Methods: This study deductively analysed qualitative data as part of a larger mixed-methods research study examining 'invalidating communication' by clinicians concerning patients' symptoms. Data analysed were responses to an open-ended prompt asking participants to describe an interaction with a clinician prior to their diagnosis in which they felt their symptoms were dismissed. We used three validated taxonomies for diagnosing diagnostic error (Diagnosis Error Evaluation and Research (DEER), Reliable Diagnosis Challenges (RDC) and generic diagnostic pitfalls taxonomies).

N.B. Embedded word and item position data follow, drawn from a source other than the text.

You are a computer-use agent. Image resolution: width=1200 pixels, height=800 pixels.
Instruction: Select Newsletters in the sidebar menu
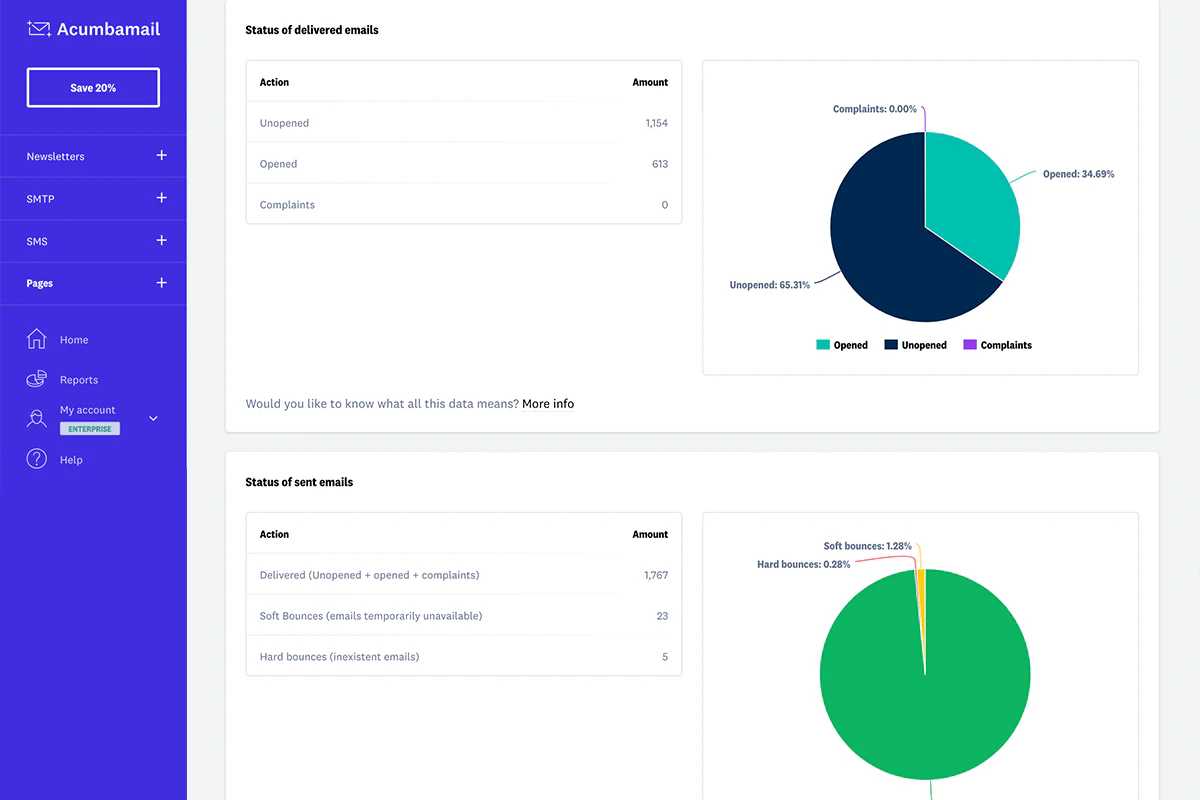[x=56, y=157]
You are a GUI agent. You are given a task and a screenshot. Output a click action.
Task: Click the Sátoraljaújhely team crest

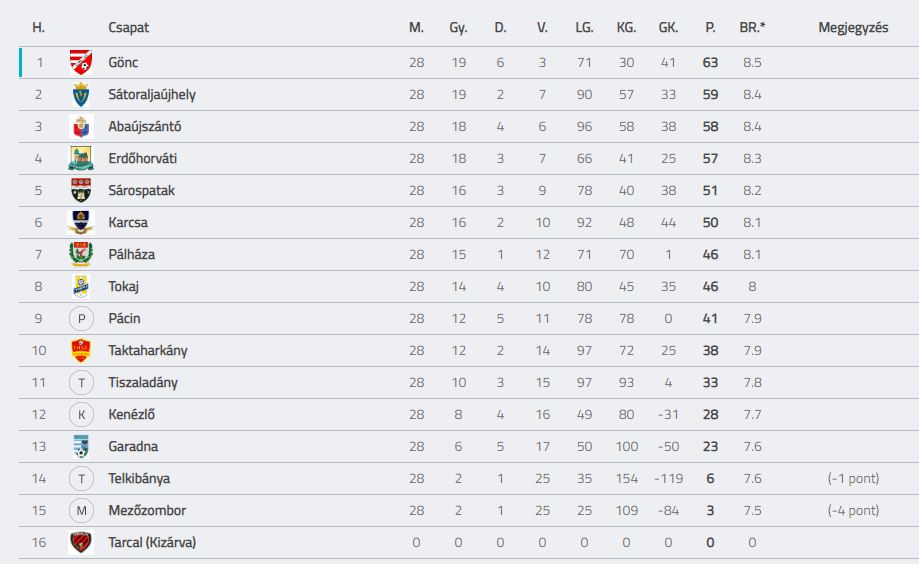tap(81, 94)
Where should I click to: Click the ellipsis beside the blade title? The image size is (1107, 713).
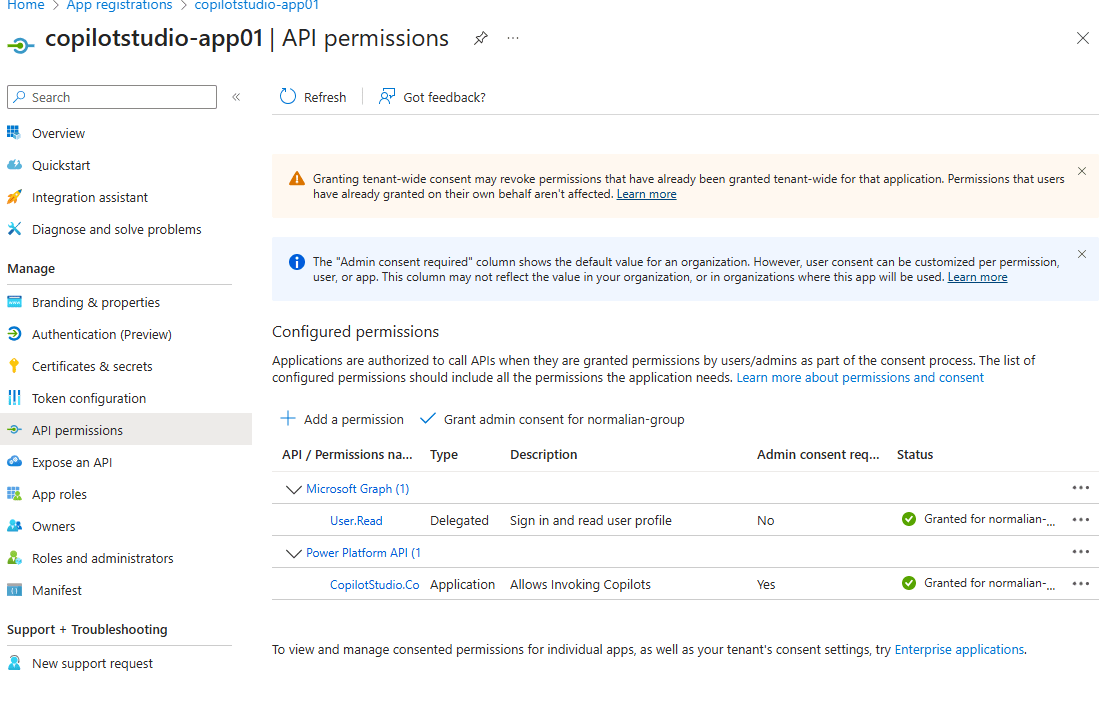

Results: A total of 476 relevant interactions with clinicians were identified from 444 patients to the open-ended prompt, which identified 692 codable units using the DEER taxonomy, 286 codable units using the RDC taxonomy and 602 codable diagnostic pitfalls. Most prevalent subcategories among these three taxonomies were inaccurate/misinterpreted/overlooked critical piece of history data (from DEER Taxonomy; n=291), no specific diagnosis was ever made (from diagnostic pitfalls taxonomy; n=271), and unfamiliar with endometriosis (from RDC Taxonomy; n=144).
Conclusion: Examining a series of patient-described diagnostic errors reported by patients with surgically confirmed endometriosis using three validated taxonomies demonstrates numerous areas for improvement. These findings can help patients, clinicians and healthcare organisations better anticipate errors in endometriosis diagnosis and design and implement education efforts and safety to prevent or mitigate such errors.